→ Data under study
┌──

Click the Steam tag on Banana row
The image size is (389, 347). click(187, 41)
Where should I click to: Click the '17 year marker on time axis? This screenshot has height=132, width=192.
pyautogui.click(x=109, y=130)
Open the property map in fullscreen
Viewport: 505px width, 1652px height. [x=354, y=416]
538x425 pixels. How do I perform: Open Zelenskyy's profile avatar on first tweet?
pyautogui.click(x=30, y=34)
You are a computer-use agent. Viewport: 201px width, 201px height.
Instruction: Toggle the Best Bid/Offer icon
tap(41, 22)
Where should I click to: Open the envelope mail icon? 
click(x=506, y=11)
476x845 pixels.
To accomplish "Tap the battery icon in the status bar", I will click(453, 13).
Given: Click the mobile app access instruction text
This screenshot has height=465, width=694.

└──

Exactly as shown above, copy out the material.

Click the Steam tag on Banana row
The image size is (389, 347). click(187, 41)
Where should I click to: Click the '17 year marker on time axis? This screenshot has height=132, width=192.
pyautogui.click(x=109, y=130)
Open the property map in fullscreen
Viewport: 505px width, 1652px height. [x=354, y=416]
538x425 pixels. How do I perform: Open Zelenskyy's profile avatar on first tweet?
pyautogui.click(x=30, y=34)
You are a computer-use agent. Viewport: 201px width, 201px height.
Instruction: Toggle the Best Bid/Offer icon
tap(41, 22)
Where should I click to: Open the envelope mail icon? 
click(x=506, y=11)
476x845 pixels.
To accomplish "Tap the battery icon in the status bar", I will click(453, 13).
Given: Click the mobile app access instruction text
This screenshot has height=465, width=694.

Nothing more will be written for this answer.